---------- EXCERTO DO DOCUMENTO ----------
A Requerente contra-alegou, concluindo pela improcedência do recurso.
Admitido o recurso, foi ordenada a remessa dos autos a este Tribunal ad quem, pelo que, mantendo-se o regime fixado e nada obstando, na legal tramitação, ao conhecimento do mérito da apelação, cumpre apreciar e decidir quanto ao seu objeto, em decisão sumária, como referido, dada a simplicidade da questão colocada.
II – Âmbito recursivo
Sendo o objeto do recurso delimitado pelas respetivas conclusões, pressuposto o objeto do processo respetivo – como é consabido, são as conclusões da parte recorrente que definem o objeto e delimitam o âmbito do recurso ([4]), nos termos do disposto nos art.ºs 608.º, n.º 2, 609.º, 620.º, 635.º, n.ºs 2 a 4, 639.º, n.º 1, todos do NCPCiv. –, está em causa na presente apelação saber, apenas, se o prazo discutido corre, ou não, em férias judiciais – para o que terá de responder-se à questão da natureza urgente, ou não, do procedimento e do incidente –, daí havendo de retirar-se a conclusão quanto à (in)tempestividade do pedido incidental de diferimento da desocupação do locado e decorrente indeferimento liminar.
---------- ENTRADAS APRESENTADAS ----------
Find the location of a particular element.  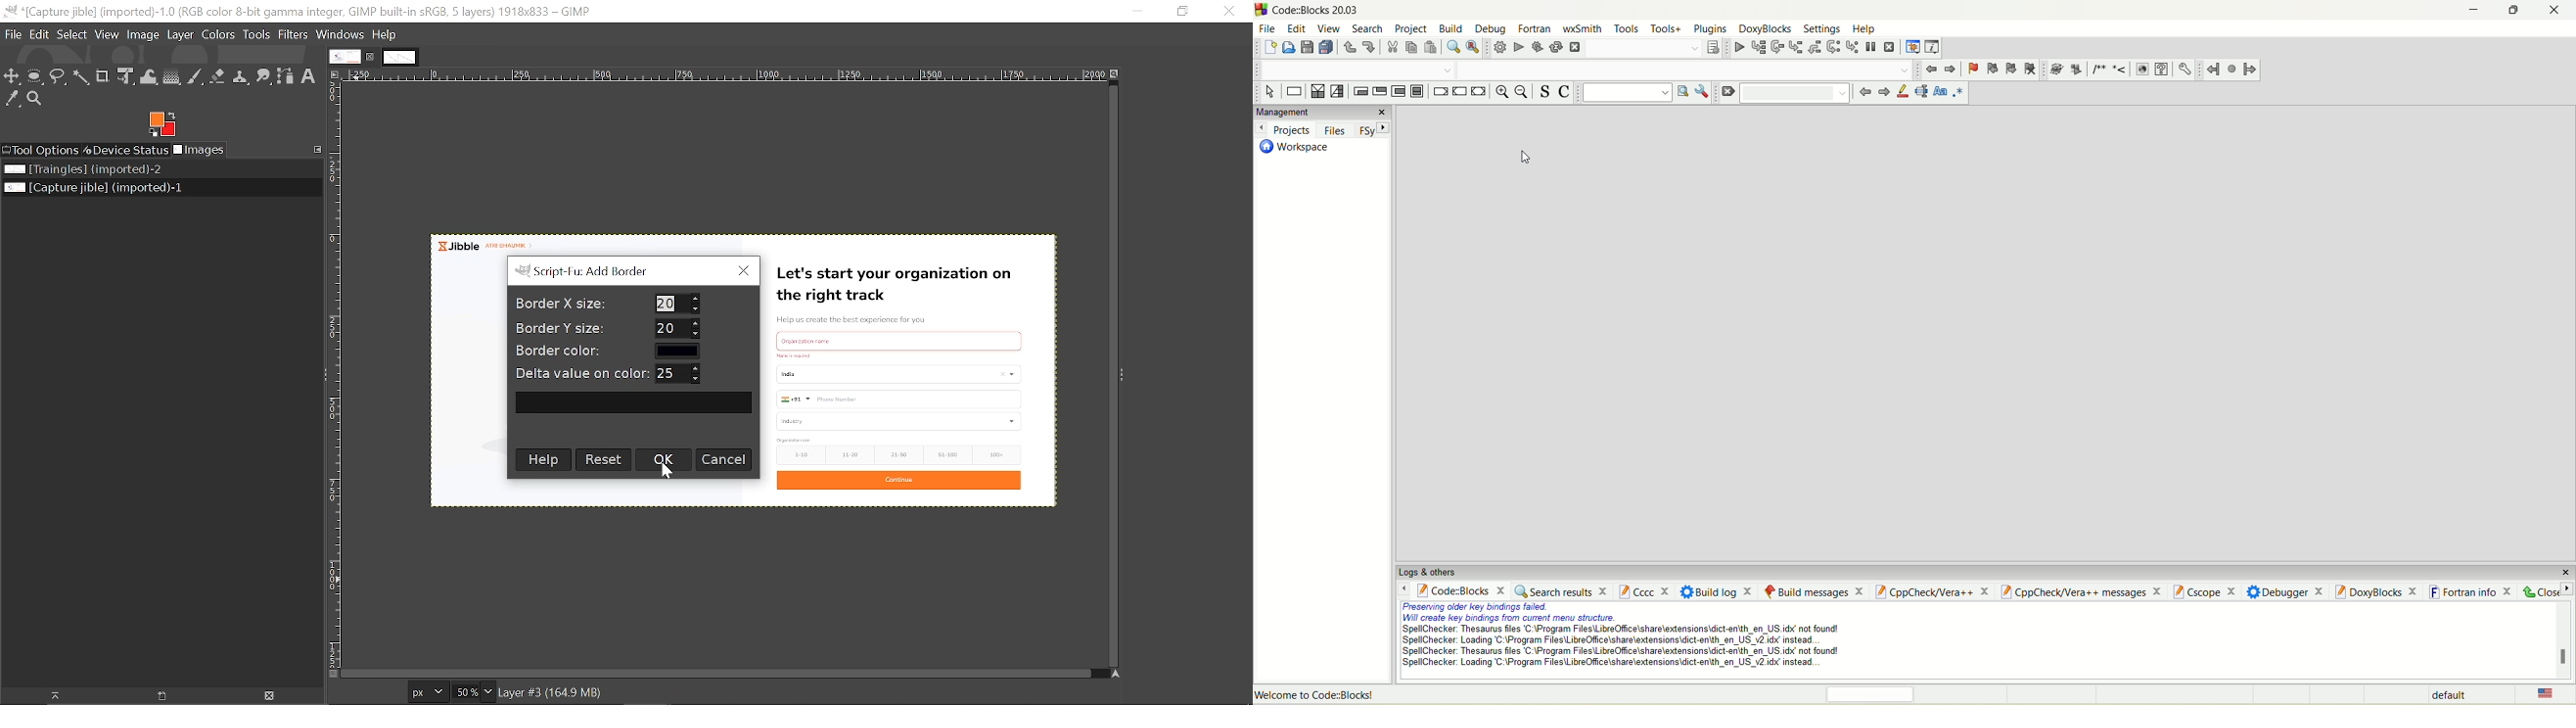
----------
---------- ENTRADAS APRESENTADAS ----------
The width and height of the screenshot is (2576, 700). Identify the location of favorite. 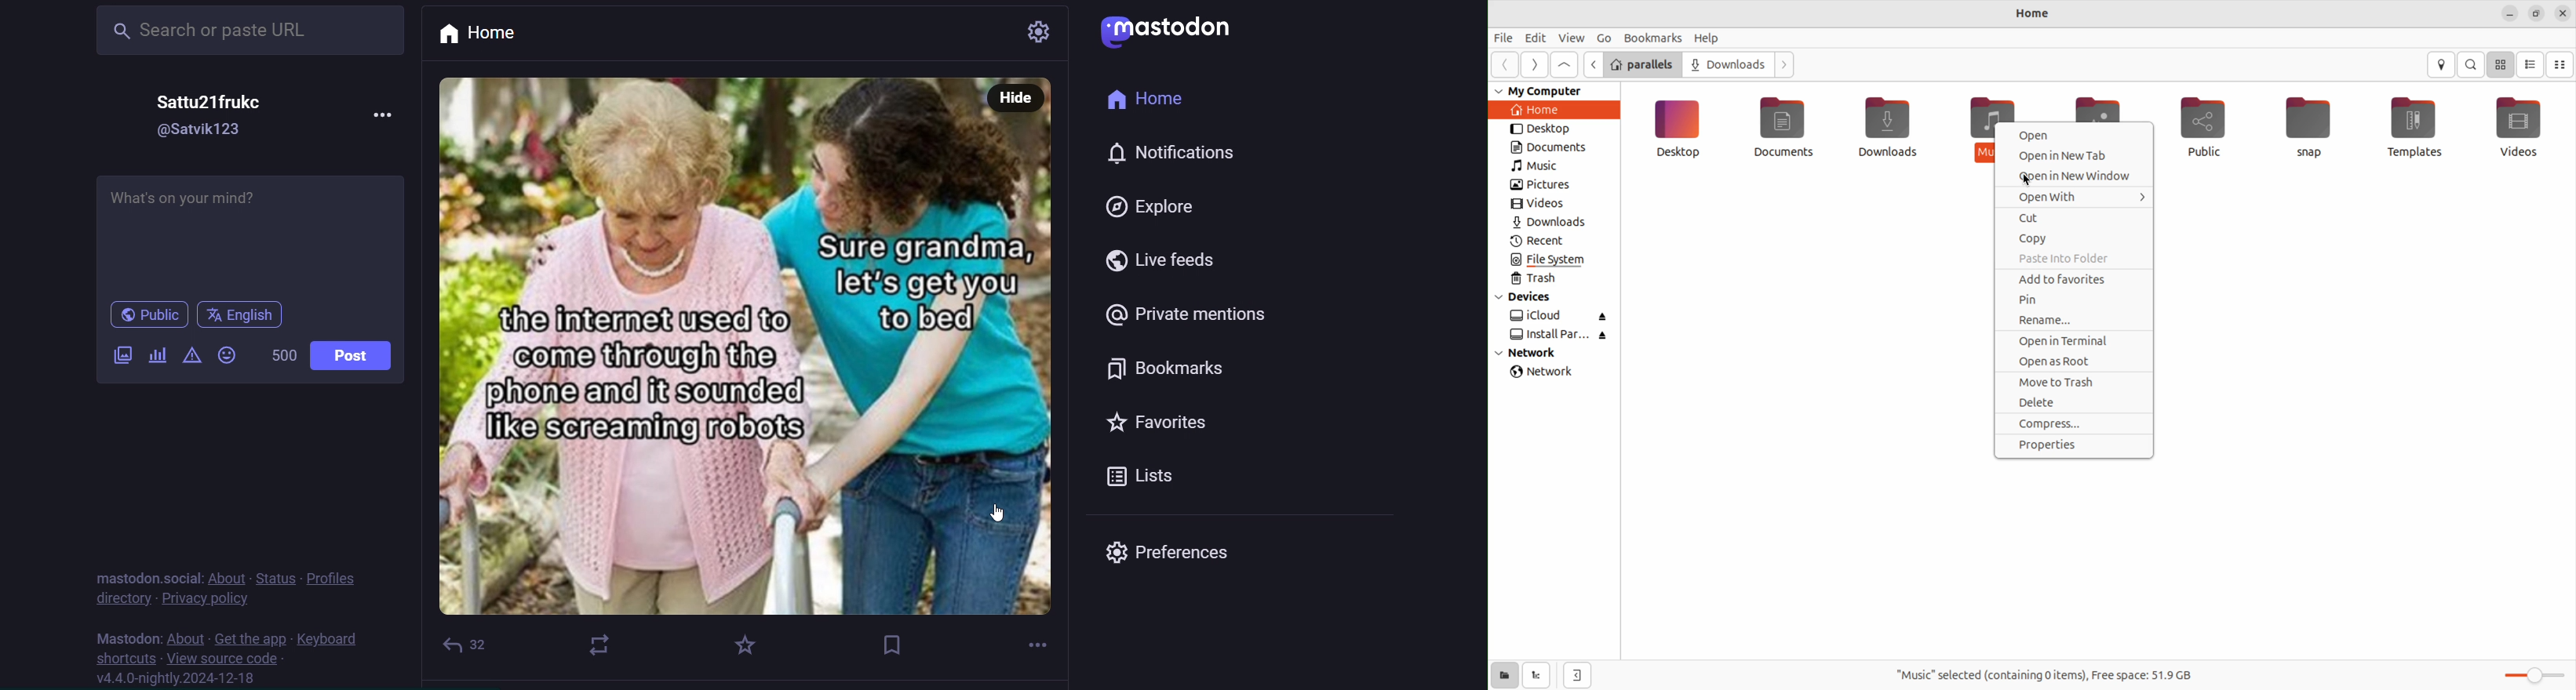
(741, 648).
----------
▶ _TAREFAS A REALIZAR_
(a) No excerto do documento sobre o recurso de apelação, a que conclusão chegou a Requerente nas suas contra-alegações?
(b) Retome o excerto do documento sobre o recurso de apelação a partir do ponto em que ele termina.

▶ _RESPOSTAS ÀS TAREFAS_
(a) Concluiu pela improcedência do recurso.

(b)
III – Fundamentação
A) Da factualidade considerada apurada
O factualismo e a dinâmica processual a considerar são os que constam do antecedente relatório, cujo teor aqui se dá por reproduzido, a que se acrescenta, com base na prova documental integrante do processado, o seguinte:
- a Requerida foi notificada pelo Balcão do Arrendamento e do Senhorio (BAS) da instauração do procedimento especial de despejo, constando da respetiva notificação ter o prazo de 15 dias para: (i) “Desocupar o local arrendado e pagar o montante relativo a rendas” e legais acréscimos; (ii) “Apresentar oposição”; (iii) “(…) solicitar o adiamento do despejo (por um prazo máximo de 5 meses). Para tal deverá apresentar junto do Balcão do Arrendamento e do Senhorio, que remeterá para o tribunal, um pedido de diferimento da desocupação do imóvel arrendado para habitação; […] O prazo acima indicado é contínuo, não se suspende durante as férias judiciais, nem acresce qualquer dilação, aplicando-se, no restante, as regra do Código de Processo Civil (…)” (cfr. documento/expediente de notificação, datado de 30/09/2024, constante de fls. 15 e segs. do processo físico, com sublinhado aditado).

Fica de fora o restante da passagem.